STATED TASK 1 :: Report how many lines of the records contain the string "width". Give only the number.

PASSAGE TO READ ::
▼

The Chairman shall chair each meeting, monitor the proper functioning of the Board of Directors, arrange for the adequate provision of information to members of the Board of Directors and ensure there is sufficient time for decision making to take place. The Vice-Chairman shall act as a chairman on occasion when the Chairman is absent. The Vice-Chairman shall be the main contact for non-executive directors. Except in cases of urgency or with the prior consent of all those entitled to attend, at least five calendar days notice of Board of Directors meetings shall be given in writing and transmitted by any means of communication allowing for the transmission of a written text. Any such notice shall specify the time and place of the meeting as well as the agenda and the nature of the business to be transacted. The notice may be waived by the consent in writing, transmitted by any means of communication allowing for the transmission of a written text, of each member of the Board of Directors. No separate notice is required for meetings held at times and places specified in a schedule previously adopted by resolution of the Board of Directors.

Every Board of Directors meeting shall be held in Luxembourg or such other place as the Board of Directors may from time to time determine. Any member of the Board of Directors may act at any meeting of the Board of Directors by appointing in writing another member of the Board of Directors as his proxy.

▲

STATED TASK 2 :: Reproduce the passage on Board of Directors meetings word for word, starting at "Every Board of" and ending at "as his proxy.".

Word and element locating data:
▼

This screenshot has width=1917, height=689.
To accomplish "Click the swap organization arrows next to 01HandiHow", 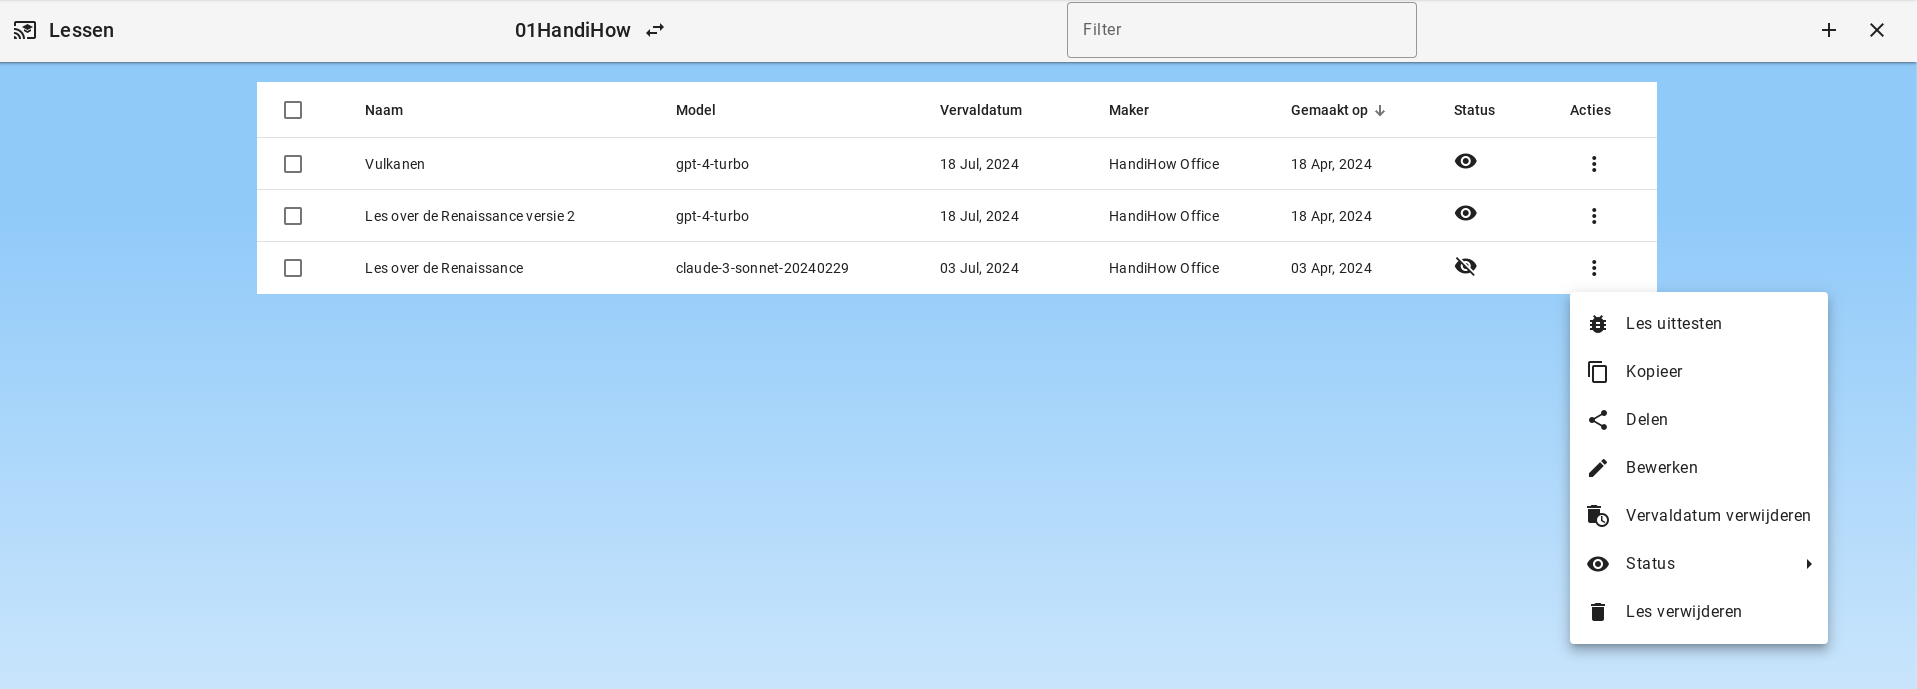I will pos(655,30).
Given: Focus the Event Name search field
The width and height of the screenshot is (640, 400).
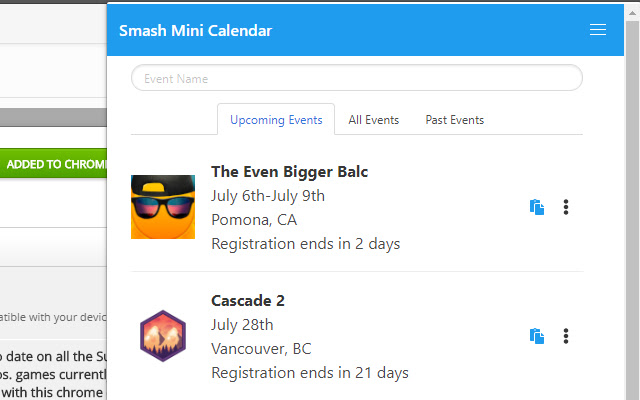Looking at the screenshot, I should point(357,78).
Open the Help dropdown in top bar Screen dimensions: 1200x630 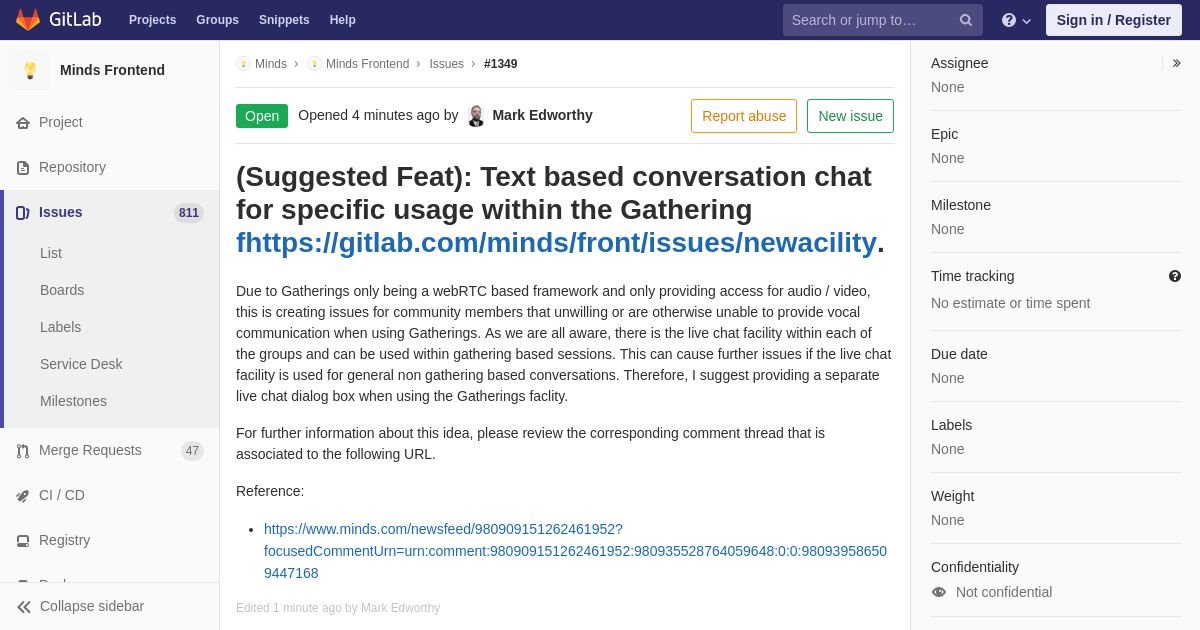(x=1015, y=20)
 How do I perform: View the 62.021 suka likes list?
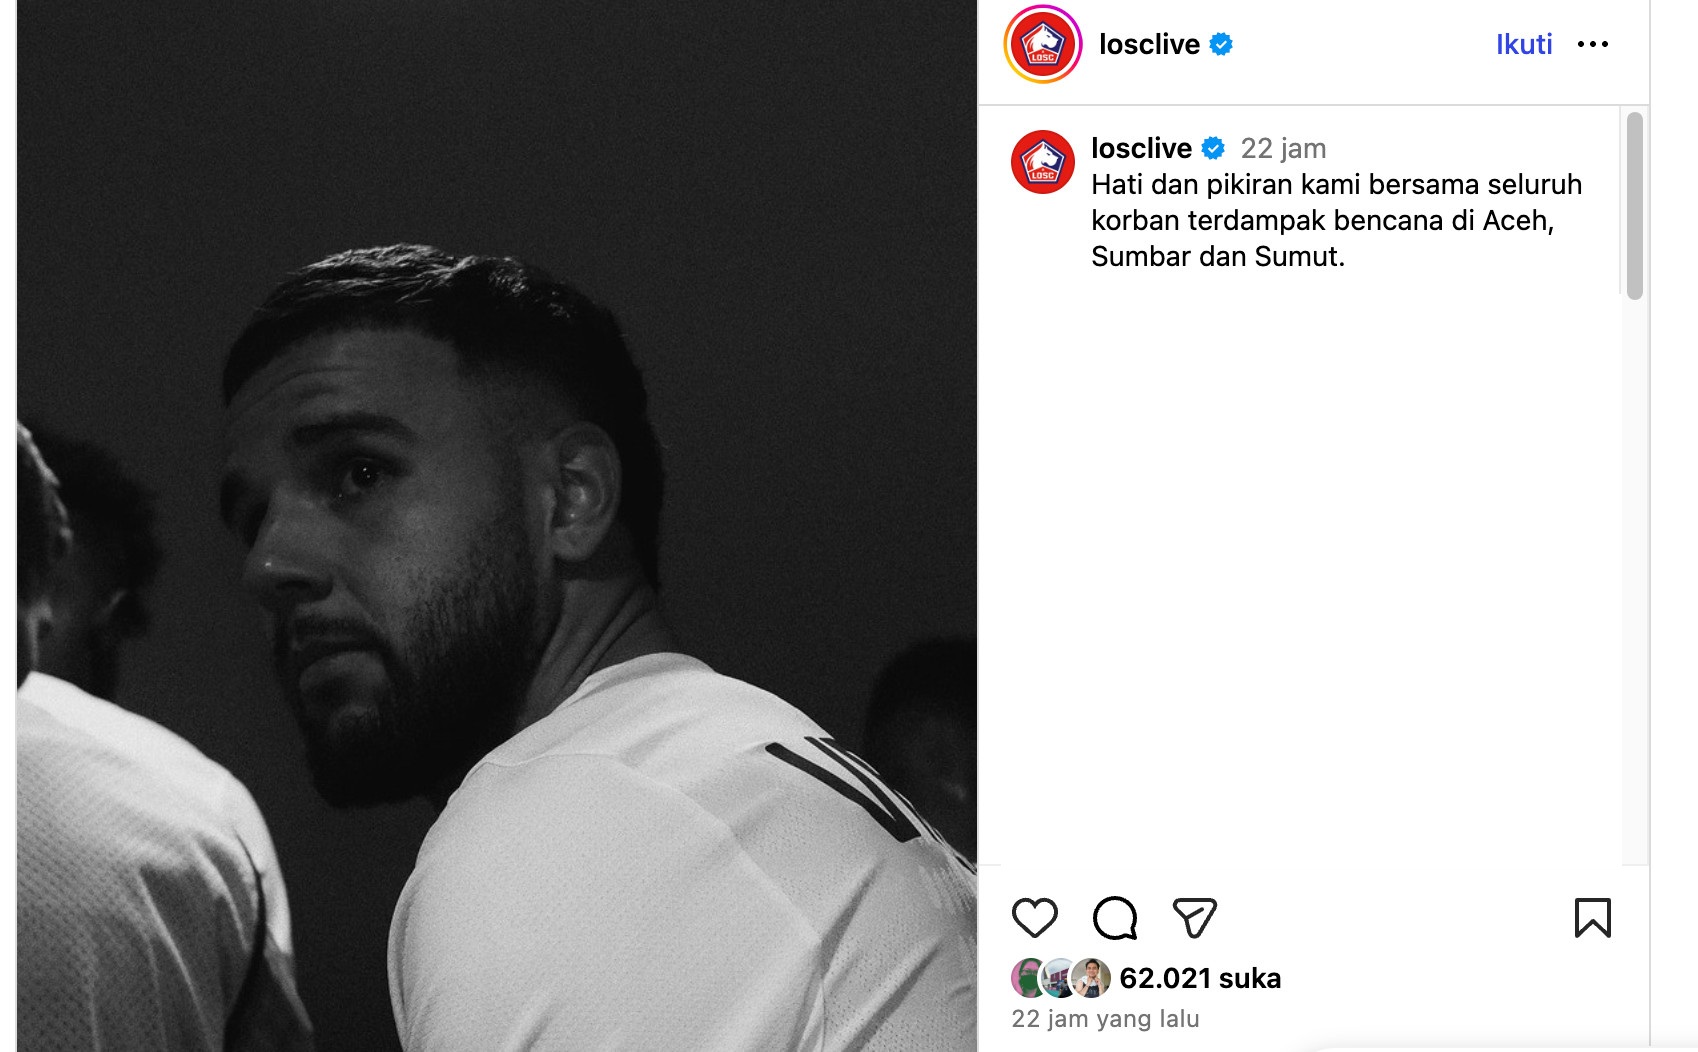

▲

CORRECT RESPONSE 1 :: 2

CORRECT RESPONSE 2 ::
Every Board of Directors meeting shall be held in Luxembourg or such other place as the Board of Directors may from time to time determine. Any member of the Board of Directors may act at any meeting of the Board of Directors by appointing in writing another member of the Board of Directors as his proxy.